# very good article re: sharing past experiences of previous lovers



## prc911 (Dec 20, 2010)

this topic of dealing with your SO sexual past pops up here all the time....I often read (with a bit of disbelief) how many people oppose the idea of discussing their sexual past with their husband/wife, how is not to be brought up and how is "none of their business". 
well my wife and I have shared explicit details of both our past after 10years of solid marriage, and it actually brought us closer together both emotionally and sexually.....
everyone is entitled to their discretion about sharing their past, after all is your choice and no one elses....however if you are looking to spending the rest of your life married to someone you love so much.....there is nothing I want to hide or be worried about sharing with that person, I believe if you feel apprehensive or concerned about sharing, then you might not be as close to that person as you might believe.....to us the risk was worth the reward, I know that I would regret not doing so many years later and then realize I could have been closer to her but held back and lost years of closer emotional attachment

The Shocking Thing Most Don't Know About Their Spouse | The Stir


----------



## Runs like Dog (Feb 25, 2011)

There is only one answer you give to the wife. Everyone before you was crap.


----------



## OhGeesh (Jan 5, 2010)

^^^^^
Agreed why the hell would you do that willingly. I don't need to hear about my wife blowing, banging, mr. longschlong, or anyone else.

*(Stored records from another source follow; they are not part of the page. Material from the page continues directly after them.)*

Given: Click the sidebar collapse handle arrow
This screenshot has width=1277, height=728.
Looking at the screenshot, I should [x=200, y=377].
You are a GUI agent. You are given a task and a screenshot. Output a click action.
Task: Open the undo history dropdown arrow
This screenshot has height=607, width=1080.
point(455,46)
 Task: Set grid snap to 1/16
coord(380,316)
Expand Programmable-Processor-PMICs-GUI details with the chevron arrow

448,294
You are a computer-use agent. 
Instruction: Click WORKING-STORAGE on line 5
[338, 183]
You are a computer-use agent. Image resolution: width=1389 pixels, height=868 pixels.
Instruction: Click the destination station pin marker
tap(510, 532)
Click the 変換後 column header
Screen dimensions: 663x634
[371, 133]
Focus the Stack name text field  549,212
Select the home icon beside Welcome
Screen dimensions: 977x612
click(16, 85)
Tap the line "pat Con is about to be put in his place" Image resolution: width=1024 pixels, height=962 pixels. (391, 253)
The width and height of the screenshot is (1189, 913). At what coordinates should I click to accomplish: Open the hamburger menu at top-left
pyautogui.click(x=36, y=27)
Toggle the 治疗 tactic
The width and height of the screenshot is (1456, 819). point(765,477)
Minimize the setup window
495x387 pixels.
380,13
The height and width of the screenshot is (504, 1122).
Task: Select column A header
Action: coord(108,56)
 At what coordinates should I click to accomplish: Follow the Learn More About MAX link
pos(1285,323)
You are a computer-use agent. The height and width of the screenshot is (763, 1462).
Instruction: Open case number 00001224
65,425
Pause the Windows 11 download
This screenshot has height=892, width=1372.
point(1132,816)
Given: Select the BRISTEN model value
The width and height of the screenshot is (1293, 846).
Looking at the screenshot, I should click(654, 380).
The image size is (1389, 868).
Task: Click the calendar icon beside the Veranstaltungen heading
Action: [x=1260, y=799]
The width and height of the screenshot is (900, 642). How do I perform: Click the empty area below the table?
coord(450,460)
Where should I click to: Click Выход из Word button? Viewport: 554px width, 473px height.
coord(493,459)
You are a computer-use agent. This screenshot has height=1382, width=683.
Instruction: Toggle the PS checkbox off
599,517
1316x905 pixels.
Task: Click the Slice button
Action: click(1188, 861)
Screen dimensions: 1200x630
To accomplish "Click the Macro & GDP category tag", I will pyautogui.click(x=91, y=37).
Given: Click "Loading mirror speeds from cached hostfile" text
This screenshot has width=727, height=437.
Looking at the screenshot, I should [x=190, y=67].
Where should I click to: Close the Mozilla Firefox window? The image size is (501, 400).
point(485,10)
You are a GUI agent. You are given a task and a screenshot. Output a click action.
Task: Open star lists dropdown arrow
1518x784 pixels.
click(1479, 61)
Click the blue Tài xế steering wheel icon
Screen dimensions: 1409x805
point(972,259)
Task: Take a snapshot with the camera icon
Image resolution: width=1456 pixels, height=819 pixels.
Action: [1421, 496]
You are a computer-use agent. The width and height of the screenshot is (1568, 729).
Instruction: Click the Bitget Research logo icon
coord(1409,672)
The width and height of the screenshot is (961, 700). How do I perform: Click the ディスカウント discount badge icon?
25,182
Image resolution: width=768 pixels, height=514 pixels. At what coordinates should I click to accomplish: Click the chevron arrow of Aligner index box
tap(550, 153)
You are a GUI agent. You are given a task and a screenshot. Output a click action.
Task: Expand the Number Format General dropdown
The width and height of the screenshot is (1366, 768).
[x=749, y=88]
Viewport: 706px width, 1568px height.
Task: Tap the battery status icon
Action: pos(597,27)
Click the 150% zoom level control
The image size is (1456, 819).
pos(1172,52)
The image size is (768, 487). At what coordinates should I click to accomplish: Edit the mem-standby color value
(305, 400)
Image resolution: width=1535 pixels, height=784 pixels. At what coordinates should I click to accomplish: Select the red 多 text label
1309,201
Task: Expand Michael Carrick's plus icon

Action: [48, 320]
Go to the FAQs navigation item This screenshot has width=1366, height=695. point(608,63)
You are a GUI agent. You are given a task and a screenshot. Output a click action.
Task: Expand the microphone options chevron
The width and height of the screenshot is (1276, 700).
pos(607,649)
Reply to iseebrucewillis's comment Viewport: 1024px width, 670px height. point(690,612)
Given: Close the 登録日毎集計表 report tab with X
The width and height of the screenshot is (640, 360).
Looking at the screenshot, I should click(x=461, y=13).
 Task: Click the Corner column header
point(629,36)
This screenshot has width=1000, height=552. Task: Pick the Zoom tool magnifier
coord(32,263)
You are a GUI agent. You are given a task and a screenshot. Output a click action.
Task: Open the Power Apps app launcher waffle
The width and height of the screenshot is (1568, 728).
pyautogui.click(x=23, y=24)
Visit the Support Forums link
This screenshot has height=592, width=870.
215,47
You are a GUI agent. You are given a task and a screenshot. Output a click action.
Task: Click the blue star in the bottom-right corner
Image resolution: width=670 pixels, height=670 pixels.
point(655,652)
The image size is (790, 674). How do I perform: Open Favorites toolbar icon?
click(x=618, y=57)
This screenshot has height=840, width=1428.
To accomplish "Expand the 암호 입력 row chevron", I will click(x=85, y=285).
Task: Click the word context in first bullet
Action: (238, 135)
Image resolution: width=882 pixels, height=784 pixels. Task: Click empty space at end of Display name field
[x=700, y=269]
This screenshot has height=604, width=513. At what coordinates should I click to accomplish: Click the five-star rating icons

Nor does she need to have me talk about how awesome this or that girl was.

The fact is I live in the now!! Is sex goog now with her is what I care about reliving the past and sharing details is a recipe for pain.

To this day one of the hardest things I have to think about is my wife boning other guys. Before we were married we got a little "lit" and played this game. Everyone we cheated on each other with over the years etc etc. 

Glad it made you and your spouse closer that's not the norm!! Communication is key though just not that imo.


----------



## TwoDogs (Jul 29, 2011)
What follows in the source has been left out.